Can you change every "Task" in the listing below to "Instruction", keep everything else identical, and leave the pictures out of your answer?

(Data extracted from a collection)
****************

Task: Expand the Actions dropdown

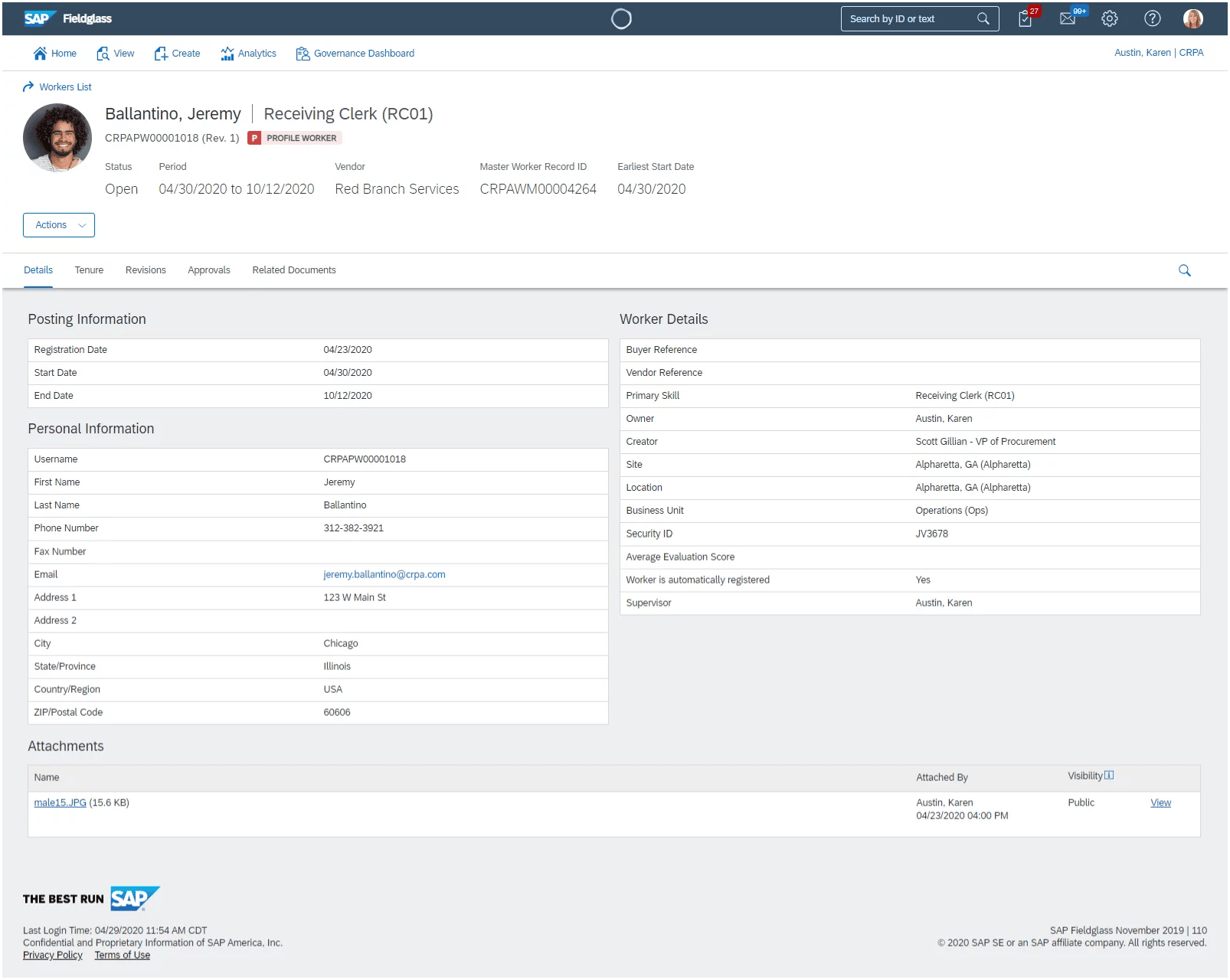Action: pos(59,225)
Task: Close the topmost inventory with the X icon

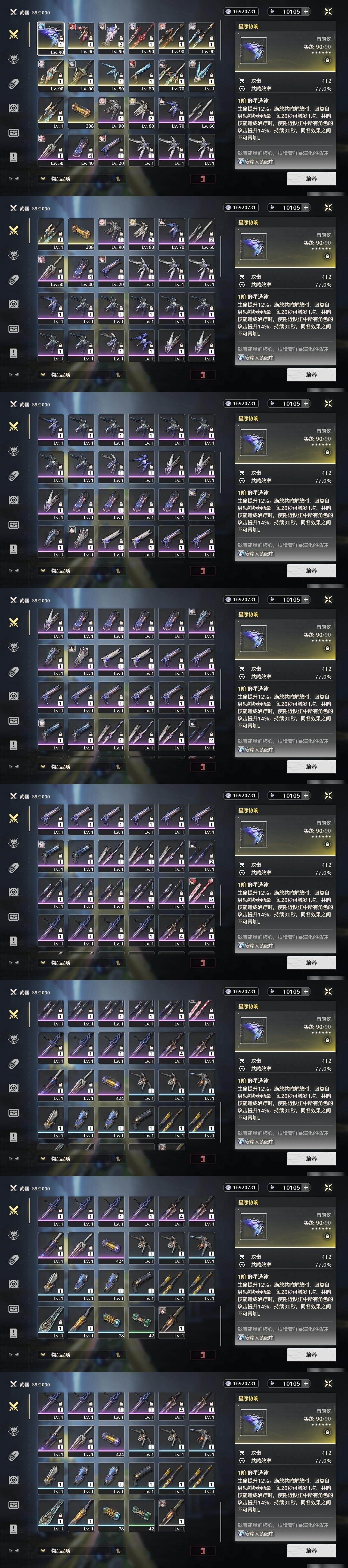Action: (x=328, y=11)
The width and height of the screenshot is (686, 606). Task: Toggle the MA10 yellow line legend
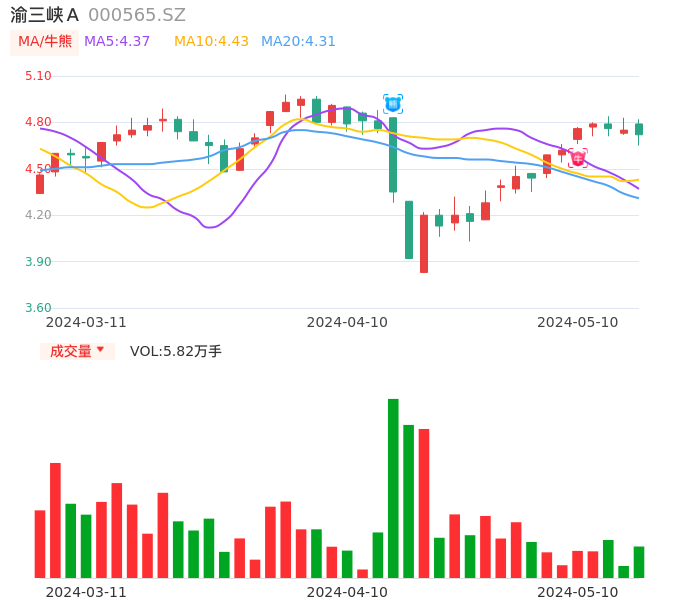[x=211, y=42]
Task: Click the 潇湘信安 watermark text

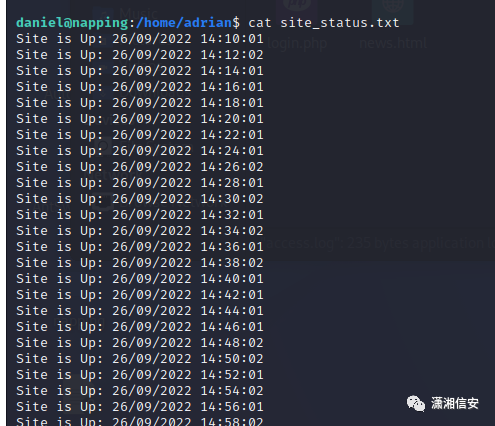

****************

◆ **Result for this task**:
Instruction: Expand the Actions dropdown

Action: pos(59,225)
Instruction: Close the topmost inventory with the X icon

Action: (x=328, y=11)
The width and height of the screenshot is (686, 606). Instruction: Toggle the MA10 yellow line legend
[x=211, y=42]
Instruction: Click the 潇湘信安 watermark text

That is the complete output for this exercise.